Tears are mystery
Smiles a mystery
Love a mystery
The tears of that night were the smile of my love
I am not a tale to be told
Not a song to be sung
Not a sound to be heard
Or something that you can see
Or something that you can know
I am Common Pain
Cry me out!
I have wept in blazing solitude with you
For the sake of the living
And have sung the most beautiful of songs,
In the darkest of graveyards
For the dead of this year
Were the most loving of the living.
It has been one year since my sister, daughter, precious, dearest, and hope died. Last year on this day, more than 80 innocent children were killed in this place, tens of others were injured, and thousands of others were left grieving. Whom shall we ask? What shall we say? My mother wept to blindness, my father broke under grief, my brother wanted to stay strong, but sorrow broke him too and made him old in his adolescence.
One year passed, but we still do not know the perpetrators nor have they been punished.
One year passed, but like many other incidents, this crime is also forgotten and not spoken about.
One year passed, but no one asked what the families of the victims went through.
The martyrs are missed dearly and their memory shall live forever.

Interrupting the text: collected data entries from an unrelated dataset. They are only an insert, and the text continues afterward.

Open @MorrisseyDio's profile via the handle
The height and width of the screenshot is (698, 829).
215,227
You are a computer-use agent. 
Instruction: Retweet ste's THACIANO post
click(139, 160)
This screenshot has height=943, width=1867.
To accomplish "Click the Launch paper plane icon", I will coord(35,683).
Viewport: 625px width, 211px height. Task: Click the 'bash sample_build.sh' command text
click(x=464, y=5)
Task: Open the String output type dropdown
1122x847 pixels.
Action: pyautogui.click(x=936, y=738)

But those children who lost arm, leg, or got injured in other parts, what are they going through? In a country drowned in poverty and destitution, did anyone ever pay a visit to the injured or relatives of the victims whether they have any means for treatment and paying the bills? What a heavy burden did the expenses of treatment of the injured bring on the shoulders of the mothers and fathers of the victims? How did the parents of the injured suffer from the suffering of their children? Remember that these families are the poorest of the society and most exposed to poverty.

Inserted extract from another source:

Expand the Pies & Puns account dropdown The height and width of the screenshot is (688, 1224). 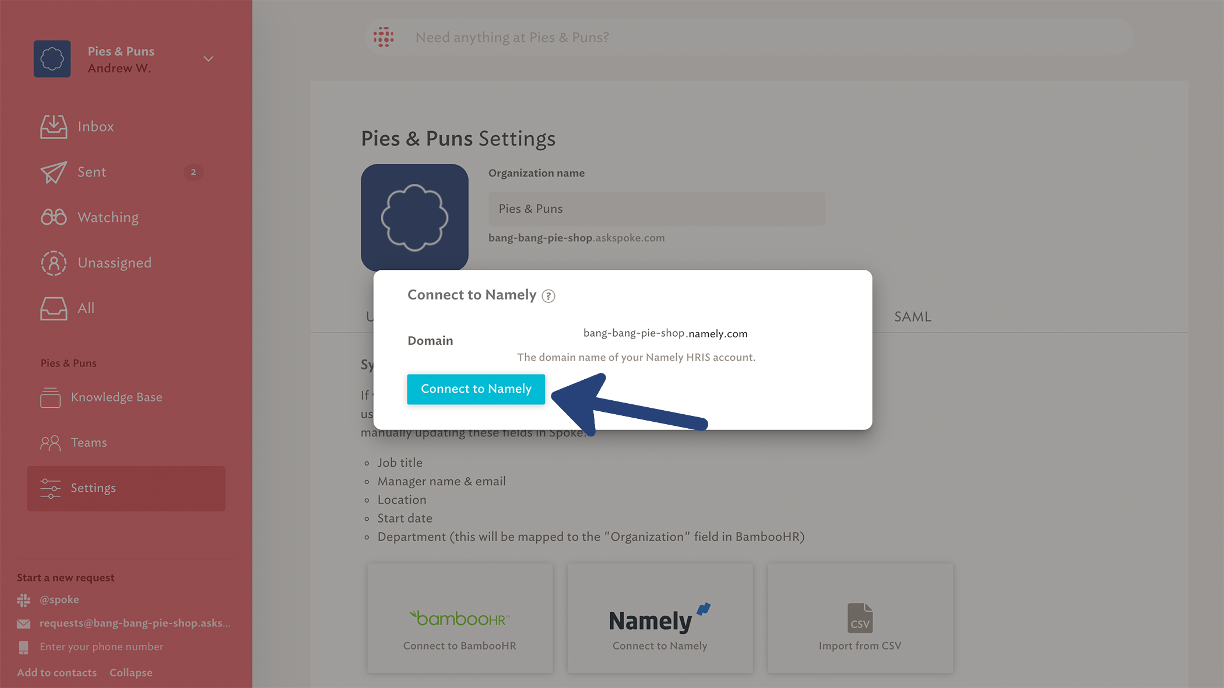209,58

Contemplate! What wounds did that incident leave on the souls of the victims and their families? Imagine what they go through when they hear spring thunder, doors or windows slamming, or a sudden abnormal honk of vehicles. Their trauma is triggered by the noise and they pass out. These are not stories from horror movies, but everyday lives of the survivors of that attack.
Today, we have come together to:
1. Remember the pain we went through and the wound which stills bleeds;
2. Raise our voice for holding the perpetrators of this attack into account and their prosecution by law;
3. Call for genocide of Hazara people to be acknowledged officially and measures be taken to protect Hazaras and save us from genocide;
4. Call for standing by the families of victims and providing material or non-material support for them;
5. Call for including an article about this incident and the victims in the school textbooks; and
6. Call on the countries of the region and the world to support and work for ensuring security of Afghanistan which in turn ensures security of the region and the world.